▶ _Exercise goal_
In the entries below, the word "computer" appears on some lines. Copy each of those lines.

▶ _Provided records_

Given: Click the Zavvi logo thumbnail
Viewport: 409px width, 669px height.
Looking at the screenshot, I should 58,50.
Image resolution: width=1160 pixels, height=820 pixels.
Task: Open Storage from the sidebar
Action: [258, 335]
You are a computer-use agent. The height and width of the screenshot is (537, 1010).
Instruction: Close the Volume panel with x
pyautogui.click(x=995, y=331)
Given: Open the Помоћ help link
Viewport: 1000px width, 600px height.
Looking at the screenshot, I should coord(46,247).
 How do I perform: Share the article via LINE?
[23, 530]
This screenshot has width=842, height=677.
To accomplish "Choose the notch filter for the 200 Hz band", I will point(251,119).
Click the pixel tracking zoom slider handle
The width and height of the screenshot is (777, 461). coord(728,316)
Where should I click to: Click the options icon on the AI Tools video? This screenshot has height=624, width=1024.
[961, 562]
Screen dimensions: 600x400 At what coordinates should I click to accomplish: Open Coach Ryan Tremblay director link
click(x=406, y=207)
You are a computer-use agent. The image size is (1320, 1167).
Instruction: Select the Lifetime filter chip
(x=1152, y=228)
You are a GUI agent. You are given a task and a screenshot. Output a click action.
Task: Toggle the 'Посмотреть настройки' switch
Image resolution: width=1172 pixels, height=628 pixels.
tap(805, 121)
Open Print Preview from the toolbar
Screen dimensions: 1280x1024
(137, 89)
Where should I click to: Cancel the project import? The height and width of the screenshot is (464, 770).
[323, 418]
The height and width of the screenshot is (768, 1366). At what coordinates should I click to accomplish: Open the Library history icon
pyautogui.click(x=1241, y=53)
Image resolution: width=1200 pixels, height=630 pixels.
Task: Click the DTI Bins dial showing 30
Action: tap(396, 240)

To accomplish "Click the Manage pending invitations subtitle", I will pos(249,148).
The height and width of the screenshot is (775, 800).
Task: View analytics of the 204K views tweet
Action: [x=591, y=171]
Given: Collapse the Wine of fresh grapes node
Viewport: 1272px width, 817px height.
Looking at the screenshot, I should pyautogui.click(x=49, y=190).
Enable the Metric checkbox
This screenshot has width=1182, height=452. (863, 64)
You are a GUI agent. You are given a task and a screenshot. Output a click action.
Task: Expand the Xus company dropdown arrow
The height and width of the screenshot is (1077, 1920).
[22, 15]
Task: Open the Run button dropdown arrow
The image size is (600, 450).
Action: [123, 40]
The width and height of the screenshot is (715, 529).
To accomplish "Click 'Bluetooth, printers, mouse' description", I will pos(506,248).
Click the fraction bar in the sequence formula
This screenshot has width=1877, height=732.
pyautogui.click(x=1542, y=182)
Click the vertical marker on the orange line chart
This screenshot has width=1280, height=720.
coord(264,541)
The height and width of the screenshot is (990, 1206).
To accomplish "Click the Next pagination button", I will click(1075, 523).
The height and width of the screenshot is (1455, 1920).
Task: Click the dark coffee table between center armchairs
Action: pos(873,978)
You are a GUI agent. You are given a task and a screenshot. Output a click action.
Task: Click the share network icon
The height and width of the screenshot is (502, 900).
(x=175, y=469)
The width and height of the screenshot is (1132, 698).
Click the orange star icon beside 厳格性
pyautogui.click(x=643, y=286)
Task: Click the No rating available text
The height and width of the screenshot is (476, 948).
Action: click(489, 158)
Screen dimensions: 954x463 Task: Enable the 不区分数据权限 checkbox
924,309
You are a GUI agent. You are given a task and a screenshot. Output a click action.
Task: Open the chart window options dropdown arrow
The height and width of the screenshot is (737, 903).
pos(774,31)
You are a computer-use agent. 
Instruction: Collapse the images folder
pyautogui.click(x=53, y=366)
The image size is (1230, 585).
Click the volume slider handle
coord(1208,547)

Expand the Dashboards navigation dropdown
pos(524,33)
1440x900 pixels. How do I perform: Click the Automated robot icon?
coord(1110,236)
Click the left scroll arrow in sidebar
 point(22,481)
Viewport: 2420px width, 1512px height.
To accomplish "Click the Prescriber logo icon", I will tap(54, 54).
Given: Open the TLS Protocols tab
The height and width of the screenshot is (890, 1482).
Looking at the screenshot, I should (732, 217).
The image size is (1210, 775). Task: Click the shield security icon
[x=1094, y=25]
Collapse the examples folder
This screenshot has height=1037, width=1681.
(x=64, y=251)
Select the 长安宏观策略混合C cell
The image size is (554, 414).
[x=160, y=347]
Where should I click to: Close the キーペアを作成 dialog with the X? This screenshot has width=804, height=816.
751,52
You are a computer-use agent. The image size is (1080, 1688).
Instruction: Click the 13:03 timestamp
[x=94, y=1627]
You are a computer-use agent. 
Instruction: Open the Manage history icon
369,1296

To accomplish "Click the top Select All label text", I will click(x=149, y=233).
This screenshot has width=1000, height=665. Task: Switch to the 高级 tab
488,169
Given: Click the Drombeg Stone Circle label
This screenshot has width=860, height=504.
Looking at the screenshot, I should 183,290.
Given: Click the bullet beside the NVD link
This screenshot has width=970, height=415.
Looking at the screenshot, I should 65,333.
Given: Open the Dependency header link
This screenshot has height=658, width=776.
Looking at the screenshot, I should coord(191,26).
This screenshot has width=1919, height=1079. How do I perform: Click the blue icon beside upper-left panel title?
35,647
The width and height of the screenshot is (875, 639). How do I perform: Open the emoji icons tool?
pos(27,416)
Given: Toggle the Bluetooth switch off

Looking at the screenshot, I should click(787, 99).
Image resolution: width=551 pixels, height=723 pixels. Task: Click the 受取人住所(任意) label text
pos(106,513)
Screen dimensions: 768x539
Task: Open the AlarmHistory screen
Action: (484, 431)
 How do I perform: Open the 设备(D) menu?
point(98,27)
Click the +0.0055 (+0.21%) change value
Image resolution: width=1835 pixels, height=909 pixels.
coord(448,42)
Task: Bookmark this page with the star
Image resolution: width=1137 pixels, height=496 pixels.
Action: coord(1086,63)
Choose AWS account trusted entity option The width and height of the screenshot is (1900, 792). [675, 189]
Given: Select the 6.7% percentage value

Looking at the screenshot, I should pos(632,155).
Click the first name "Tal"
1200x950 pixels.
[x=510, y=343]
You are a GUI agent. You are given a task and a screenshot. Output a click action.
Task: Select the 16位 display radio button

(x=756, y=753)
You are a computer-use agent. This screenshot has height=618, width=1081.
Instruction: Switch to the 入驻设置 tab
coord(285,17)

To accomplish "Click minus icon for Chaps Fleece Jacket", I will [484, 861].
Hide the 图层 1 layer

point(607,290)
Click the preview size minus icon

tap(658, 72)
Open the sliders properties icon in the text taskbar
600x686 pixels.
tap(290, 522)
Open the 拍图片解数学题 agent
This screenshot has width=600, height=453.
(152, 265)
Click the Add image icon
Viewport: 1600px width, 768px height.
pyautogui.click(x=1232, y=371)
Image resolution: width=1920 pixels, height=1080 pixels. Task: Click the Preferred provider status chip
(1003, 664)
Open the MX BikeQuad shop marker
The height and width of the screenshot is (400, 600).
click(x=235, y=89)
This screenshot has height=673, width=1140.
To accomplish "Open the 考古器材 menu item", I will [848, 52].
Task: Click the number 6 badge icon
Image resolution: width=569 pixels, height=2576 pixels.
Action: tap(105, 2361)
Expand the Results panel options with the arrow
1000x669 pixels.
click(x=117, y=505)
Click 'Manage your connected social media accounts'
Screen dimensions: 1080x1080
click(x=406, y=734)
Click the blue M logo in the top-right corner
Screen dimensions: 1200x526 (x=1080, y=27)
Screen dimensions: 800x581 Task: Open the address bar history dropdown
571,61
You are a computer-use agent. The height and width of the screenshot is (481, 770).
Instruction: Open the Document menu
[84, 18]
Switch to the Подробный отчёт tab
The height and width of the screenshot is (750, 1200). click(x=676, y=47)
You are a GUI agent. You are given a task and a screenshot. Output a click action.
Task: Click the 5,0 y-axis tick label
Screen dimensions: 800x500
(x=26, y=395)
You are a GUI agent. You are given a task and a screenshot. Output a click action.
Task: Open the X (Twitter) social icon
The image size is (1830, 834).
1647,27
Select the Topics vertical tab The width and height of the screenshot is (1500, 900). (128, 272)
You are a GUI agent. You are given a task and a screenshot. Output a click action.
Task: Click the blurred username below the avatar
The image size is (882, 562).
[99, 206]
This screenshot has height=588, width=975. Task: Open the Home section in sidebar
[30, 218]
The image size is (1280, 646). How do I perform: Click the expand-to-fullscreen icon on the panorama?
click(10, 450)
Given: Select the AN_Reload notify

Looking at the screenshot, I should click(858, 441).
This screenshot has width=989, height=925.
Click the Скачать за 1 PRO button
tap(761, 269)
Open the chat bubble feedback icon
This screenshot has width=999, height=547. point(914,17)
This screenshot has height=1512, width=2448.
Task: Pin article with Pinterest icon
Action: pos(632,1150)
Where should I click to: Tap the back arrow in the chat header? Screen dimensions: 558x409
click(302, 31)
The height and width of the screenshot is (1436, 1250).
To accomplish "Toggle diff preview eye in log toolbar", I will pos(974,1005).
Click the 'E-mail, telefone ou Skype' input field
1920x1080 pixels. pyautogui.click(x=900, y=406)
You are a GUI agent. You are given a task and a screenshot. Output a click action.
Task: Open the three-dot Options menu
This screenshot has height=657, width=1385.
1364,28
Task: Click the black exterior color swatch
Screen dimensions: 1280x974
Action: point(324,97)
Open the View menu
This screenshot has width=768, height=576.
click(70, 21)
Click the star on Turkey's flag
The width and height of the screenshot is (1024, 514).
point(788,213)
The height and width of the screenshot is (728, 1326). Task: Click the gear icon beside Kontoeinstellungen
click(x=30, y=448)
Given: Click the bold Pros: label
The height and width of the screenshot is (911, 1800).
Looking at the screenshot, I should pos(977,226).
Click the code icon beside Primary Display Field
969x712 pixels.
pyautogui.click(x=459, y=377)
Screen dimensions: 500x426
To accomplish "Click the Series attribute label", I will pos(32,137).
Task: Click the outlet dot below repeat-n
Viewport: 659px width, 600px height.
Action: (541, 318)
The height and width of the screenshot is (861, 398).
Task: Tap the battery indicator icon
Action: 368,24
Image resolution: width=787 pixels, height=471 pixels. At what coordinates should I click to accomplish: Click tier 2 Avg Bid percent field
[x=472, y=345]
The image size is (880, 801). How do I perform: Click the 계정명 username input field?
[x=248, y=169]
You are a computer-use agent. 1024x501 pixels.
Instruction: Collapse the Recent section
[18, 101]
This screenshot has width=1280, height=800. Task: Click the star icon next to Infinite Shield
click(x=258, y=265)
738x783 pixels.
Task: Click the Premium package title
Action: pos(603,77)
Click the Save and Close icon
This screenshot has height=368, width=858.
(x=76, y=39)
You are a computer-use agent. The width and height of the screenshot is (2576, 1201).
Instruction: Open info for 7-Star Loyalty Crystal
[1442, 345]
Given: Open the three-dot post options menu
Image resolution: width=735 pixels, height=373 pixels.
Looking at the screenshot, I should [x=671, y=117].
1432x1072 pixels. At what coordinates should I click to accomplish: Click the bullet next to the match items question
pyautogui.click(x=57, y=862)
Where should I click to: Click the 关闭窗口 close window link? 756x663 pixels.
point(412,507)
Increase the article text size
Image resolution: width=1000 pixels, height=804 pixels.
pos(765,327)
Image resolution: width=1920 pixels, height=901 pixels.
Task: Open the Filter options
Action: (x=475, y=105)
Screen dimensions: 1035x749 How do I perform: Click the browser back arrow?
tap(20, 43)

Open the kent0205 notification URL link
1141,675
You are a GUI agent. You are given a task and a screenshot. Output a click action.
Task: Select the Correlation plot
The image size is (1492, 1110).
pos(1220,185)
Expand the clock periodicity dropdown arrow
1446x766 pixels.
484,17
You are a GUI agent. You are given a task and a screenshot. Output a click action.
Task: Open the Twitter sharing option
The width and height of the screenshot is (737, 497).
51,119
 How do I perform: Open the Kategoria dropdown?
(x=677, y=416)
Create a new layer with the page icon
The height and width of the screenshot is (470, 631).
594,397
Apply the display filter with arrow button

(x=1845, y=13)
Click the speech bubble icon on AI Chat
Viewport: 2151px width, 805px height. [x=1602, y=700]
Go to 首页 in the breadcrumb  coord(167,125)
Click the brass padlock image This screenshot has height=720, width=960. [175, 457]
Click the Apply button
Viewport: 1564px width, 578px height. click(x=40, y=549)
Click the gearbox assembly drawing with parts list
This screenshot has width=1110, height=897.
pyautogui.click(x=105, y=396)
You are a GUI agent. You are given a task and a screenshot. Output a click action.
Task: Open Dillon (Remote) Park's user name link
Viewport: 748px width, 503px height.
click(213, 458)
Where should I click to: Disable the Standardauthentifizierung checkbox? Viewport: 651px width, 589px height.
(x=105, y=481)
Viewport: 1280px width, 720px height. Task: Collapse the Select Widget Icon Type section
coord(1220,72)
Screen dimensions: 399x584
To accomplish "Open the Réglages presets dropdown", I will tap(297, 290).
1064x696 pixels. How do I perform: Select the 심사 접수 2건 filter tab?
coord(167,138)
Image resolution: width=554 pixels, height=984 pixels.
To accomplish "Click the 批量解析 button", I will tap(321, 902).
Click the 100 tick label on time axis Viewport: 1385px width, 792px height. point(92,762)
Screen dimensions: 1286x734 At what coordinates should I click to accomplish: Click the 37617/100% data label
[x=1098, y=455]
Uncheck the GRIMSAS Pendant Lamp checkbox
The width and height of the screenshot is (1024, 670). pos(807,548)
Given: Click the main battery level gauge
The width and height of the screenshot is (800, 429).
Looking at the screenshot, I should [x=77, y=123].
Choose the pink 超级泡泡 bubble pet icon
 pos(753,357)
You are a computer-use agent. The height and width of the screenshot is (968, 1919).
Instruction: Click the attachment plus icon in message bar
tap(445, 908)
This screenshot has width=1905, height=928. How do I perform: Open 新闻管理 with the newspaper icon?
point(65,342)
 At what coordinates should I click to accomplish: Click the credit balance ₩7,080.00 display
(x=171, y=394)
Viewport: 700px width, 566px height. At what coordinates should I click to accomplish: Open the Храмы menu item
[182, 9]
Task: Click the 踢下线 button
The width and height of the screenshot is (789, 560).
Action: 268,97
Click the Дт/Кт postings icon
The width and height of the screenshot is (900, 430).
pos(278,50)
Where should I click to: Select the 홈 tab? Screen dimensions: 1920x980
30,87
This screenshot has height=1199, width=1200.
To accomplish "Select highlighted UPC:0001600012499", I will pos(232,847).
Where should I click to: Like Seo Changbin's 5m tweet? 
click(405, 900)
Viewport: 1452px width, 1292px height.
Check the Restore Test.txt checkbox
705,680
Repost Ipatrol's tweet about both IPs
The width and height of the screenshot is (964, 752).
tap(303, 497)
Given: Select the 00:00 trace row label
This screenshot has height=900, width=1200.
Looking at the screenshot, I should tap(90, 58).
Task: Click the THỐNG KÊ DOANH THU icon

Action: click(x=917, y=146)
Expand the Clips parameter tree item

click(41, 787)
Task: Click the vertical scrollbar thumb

▶ _Answer area_
You are a computer-use agent. The height and width of the screenshot is (537, 1010).
You are a computer-use agent. The image size is (1320, 1167).
You are a computer-use agent. 
You are a computer-use agent. The image size is (1080, 1688).
You are a computer-use agent. 
You are a computer-use agent. This screenshot has height=618, width=1081.
You are a computer-use agent. The height and width of the screenshot is (481, 770).
You are a computer-use agent. 1024x501 pixels.
You are a computer-use agent. The width and height of the screenshot is (2576, 1201).
You are a computer-use agent. The height and width of the screenshot is (968, 1919).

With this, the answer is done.